In early 2018, two male physicians Kaveh Rashidi and Jonas Kinge Bergland published Manus om anus ("Manuscript About the Anus"), this time on Gyldendal, the last of Norway's three major publishing houses. The psychology pundit Peder Kjøs commented the continuation of the naming trend in VG: "When the book has a disarming title, you can leave it lying on the living-room table. [...] The humor today makes the book into something you can buy". In late 2018, physician Wasim Zahid followed with the book Hjerte for hjertet ("A Heart for the Heart") on Gyldendal. When yet another rhyming title appeared, this time a book published by Kagge and detailing the human skin, Huden er guden ("The Skin is God") by Jon Anders Halvorsen, the book reviewer in Sykepleien commented: "Kagge Publishing House has trawled the rhyme dictionary and found a word that rhymes with a hitherto undescribed body part in the line of popular science books". She called the rationale for a rhyming title "razor-thin". Helene Uri made similar comments; the rhymes had become contrived.

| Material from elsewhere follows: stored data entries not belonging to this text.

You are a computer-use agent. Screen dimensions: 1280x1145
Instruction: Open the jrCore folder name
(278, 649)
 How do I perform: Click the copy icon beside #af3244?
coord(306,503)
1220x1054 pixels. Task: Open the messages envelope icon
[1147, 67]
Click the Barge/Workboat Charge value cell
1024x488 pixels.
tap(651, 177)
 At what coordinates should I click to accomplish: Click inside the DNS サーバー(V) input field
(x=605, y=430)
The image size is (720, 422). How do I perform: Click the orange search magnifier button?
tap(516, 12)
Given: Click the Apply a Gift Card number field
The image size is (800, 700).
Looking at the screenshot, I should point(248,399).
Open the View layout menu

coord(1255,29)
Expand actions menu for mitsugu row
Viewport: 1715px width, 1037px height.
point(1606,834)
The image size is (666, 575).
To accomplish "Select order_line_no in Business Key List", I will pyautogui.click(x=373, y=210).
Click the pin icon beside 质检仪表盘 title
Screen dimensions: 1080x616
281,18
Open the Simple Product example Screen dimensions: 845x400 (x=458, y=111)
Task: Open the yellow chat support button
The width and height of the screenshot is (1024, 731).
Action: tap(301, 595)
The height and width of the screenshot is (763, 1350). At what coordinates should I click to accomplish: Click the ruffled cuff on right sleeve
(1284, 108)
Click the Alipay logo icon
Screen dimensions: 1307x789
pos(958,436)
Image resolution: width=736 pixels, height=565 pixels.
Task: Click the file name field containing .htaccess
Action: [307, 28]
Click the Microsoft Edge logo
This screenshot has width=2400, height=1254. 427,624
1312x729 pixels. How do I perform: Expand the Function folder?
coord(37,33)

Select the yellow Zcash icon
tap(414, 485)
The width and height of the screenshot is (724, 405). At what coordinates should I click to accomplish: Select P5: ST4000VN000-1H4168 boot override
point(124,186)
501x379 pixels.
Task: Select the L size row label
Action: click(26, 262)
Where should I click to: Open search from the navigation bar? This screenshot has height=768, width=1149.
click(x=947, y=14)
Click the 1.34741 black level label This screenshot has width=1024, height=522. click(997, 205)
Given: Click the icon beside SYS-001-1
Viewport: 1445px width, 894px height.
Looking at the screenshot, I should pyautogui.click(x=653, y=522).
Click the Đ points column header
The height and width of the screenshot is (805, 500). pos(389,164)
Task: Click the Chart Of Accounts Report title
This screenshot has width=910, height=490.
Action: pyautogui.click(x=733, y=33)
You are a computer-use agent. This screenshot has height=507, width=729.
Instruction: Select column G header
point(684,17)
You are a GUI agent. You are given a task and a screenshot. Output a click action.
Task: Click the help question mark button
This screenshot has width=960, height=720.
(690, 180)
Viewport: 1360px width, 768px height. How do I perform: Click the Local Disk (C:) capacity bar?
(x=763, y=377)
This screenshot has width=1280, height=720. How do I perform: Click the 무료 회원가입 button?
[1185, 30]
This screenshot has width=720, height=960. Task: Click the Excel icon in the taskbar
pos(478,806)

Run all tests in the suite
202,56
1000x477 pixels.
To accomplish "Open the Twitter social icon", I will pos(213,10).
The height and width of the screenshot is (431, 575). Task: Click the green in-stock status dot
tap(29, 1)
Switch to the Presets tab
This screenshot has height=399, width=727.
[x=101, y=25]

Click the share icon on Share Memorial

The rhyming trend also extended beyond popularized anatomy. In 2020, the book Knytta til hytta ("Connected to the Cabin") by Magnus Helgerud was also connected explicitly to the rhyming trend, despite it being about Norway's holiday cottage culture. Coming up with new rhyming titles for plausible, but non-existing books also became a running joke in Norwegian newspapers and social media at the time. The phenomenon was also discussed in the segment Kropp er pop during the Norwegian Prose Festival of 2018.

When Marte Roa Syvertsen published a new book about the human brain in 2021, the book title did not contain a rhyme, with Syvertsen commenting: "I think it's probably time to stop making titles that rhyme".